» WHAT THE TASK REQUIRES
Begin at the line containing "Task: Follow the Go back link" in the records below, end at the line containing "Viewport: 737px width, 397px height.", and retype each line in that span exactly. No other line and no image should appear.

INFORMATION SUPPLIED section start

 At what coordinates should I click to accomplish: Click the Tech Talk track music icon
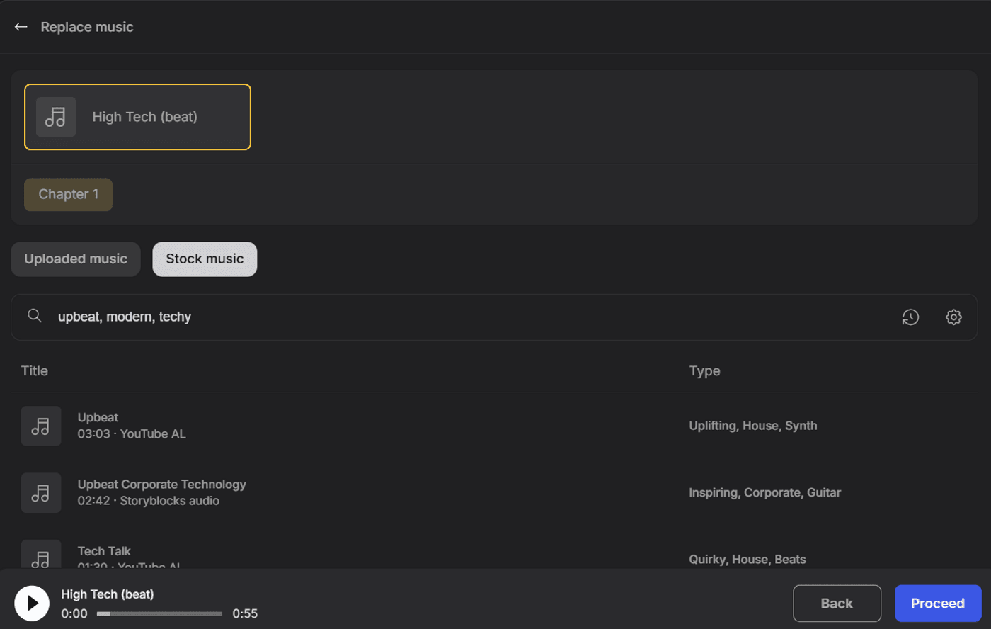pos(40,557)
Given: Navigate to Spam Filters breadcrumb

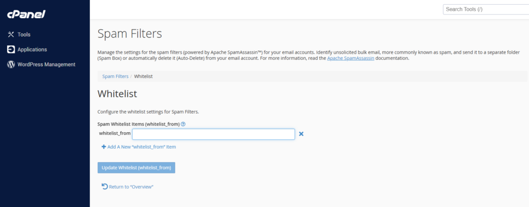Looking at the screenshot, I should [x=115, y=76].
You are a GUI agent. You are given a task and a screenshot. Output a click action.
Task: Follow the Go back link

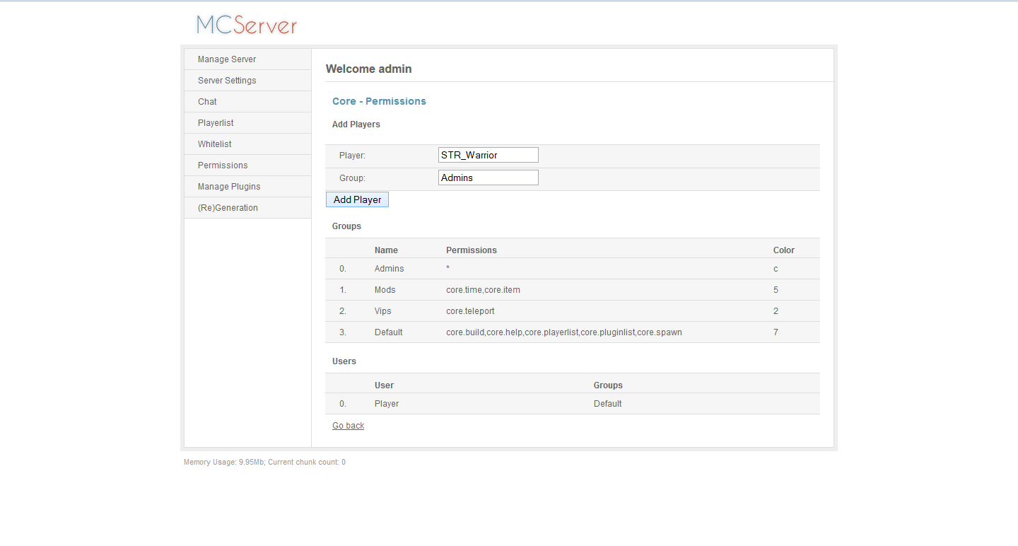pyautogui.click(x=348, y=426)
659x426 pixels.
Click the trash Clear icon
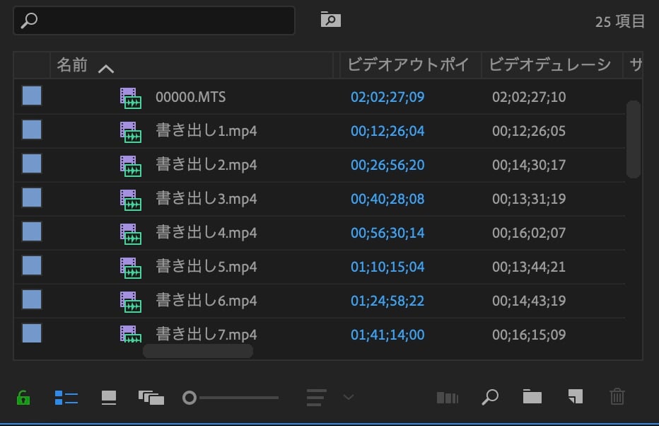point(617,397)
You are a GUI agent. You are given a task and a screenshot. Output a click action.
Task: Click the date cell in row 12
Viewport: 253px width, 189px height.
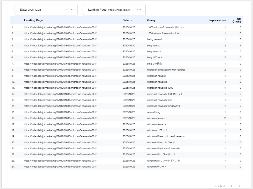click(x=129, y=94)
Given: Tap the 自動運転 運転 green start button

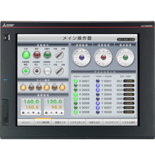Looking at the screenshot, I should pos(26,71).
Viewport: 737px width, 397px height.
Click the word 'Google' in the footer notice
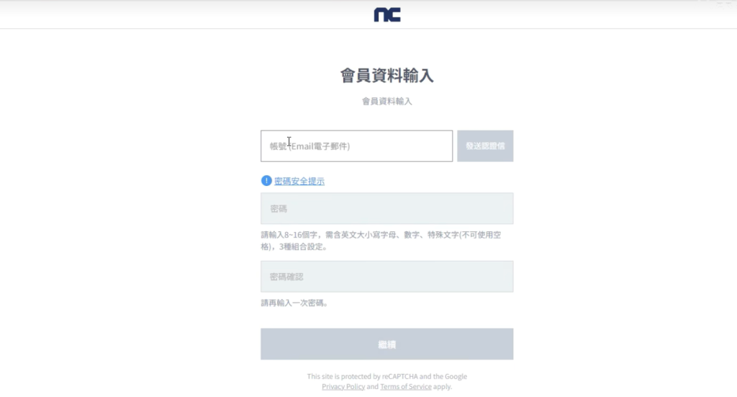pos(455,376)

INFORMATION SUPPLIED section end

» YOUR RESPONSE
Task: Follow the Go back link

pyautogui.click(x=348, y=426)
659x426 pixels.
Click the trash Clear icon
point(617,397)
You are a GUI agent. You are given a task and a screenshot. Output a click action.
Task: Click the date cell in row 12
Viewport: 253px width, 189px height.
click(x=129, y=94)
Given: Tap the 自動運転 運転 green start button

Looking at the screenshot, I should pos(26,71).
Viewport: 737px width, 397px height.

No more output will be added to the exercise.